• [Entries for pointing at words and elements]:
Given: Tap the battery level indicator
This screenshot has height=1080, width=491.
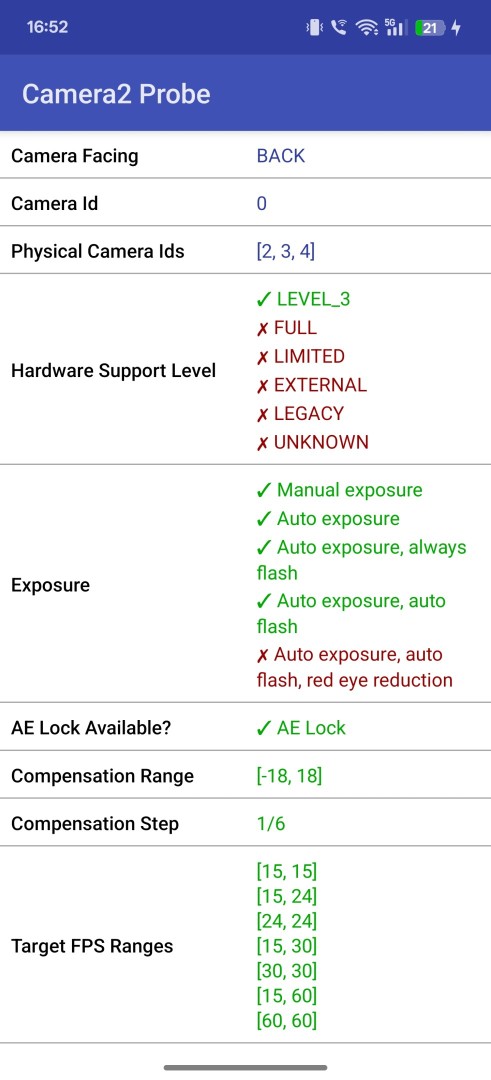Looking at the screenshot, I should [x=428, y=28].
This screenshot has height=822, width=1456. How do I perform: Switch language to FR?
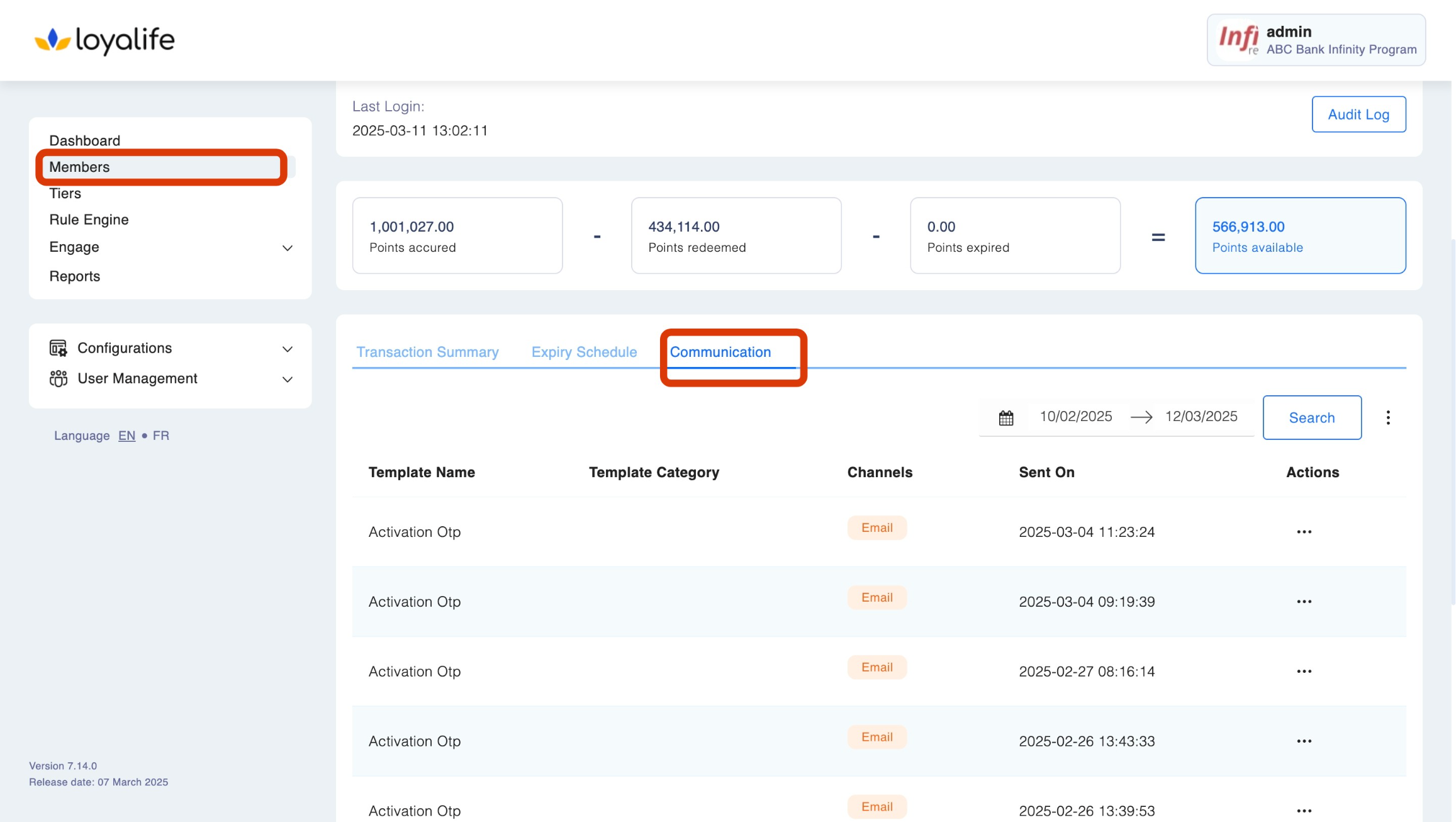coord(160,436)
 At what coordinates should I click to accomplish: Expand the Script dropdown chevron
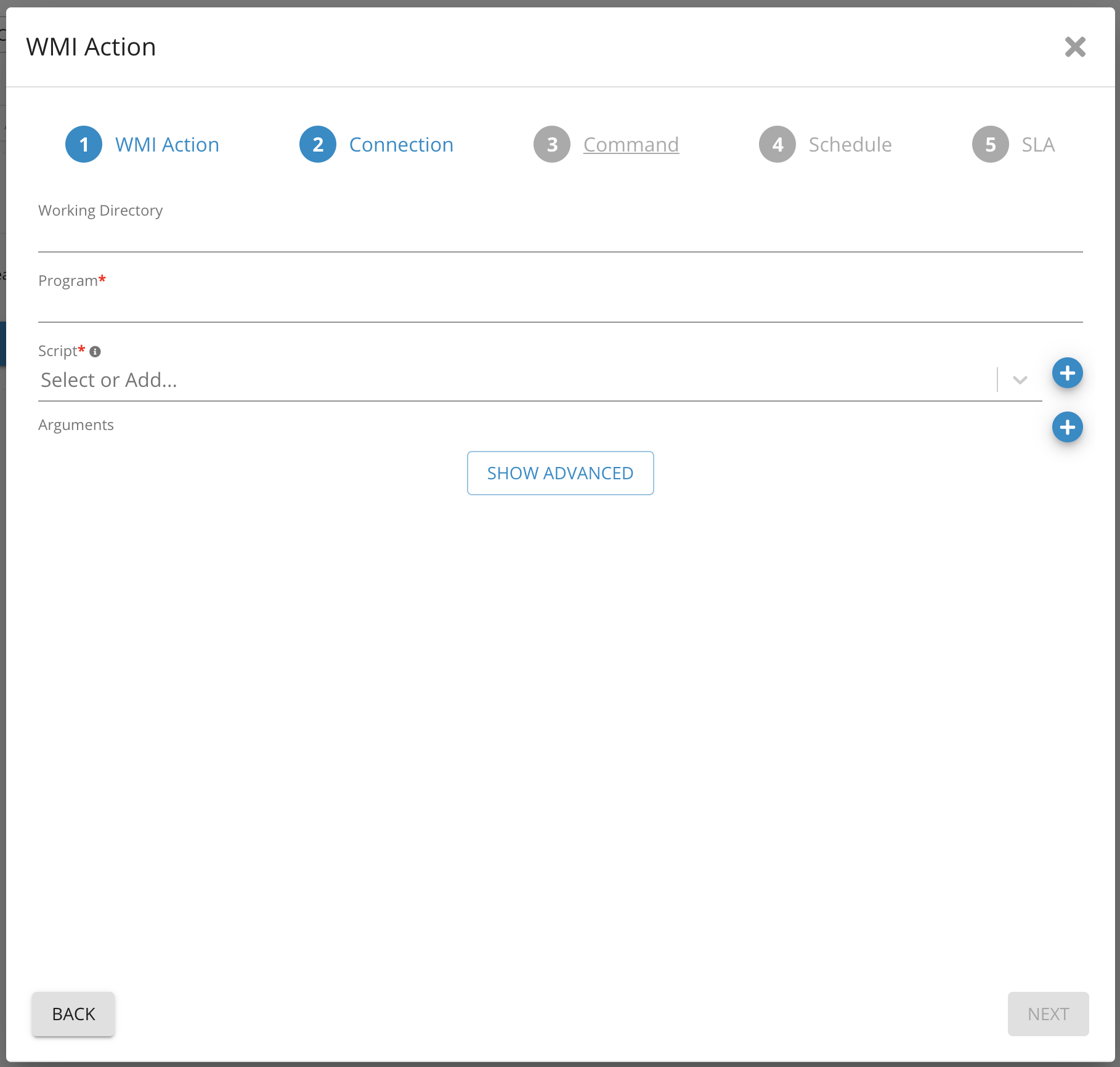(x=1020, y=380)
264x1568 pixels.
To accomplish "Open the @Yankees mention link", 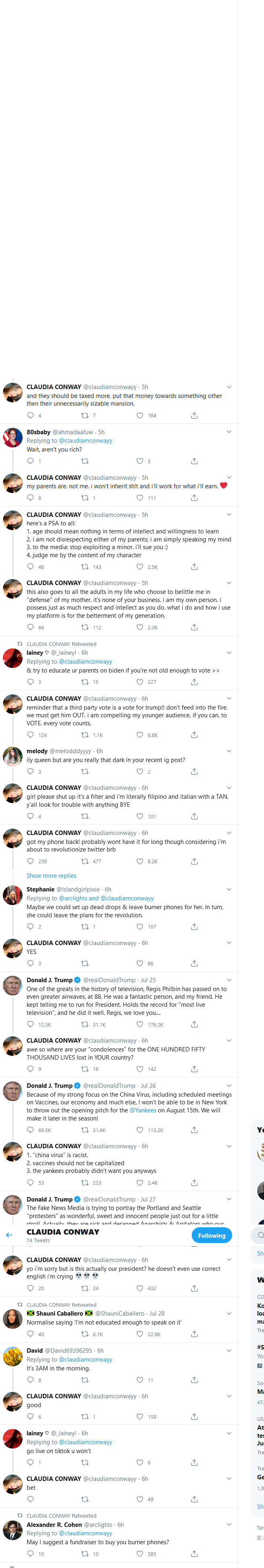I will [x=142, y=1110].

• [Set task]: Gather each line of the data above that contains the word "This".

• [Reply]:
This screenshot has height=1080, width=491.
This screenshot has height=822, width=1456. How do I perform: Switch language to FR?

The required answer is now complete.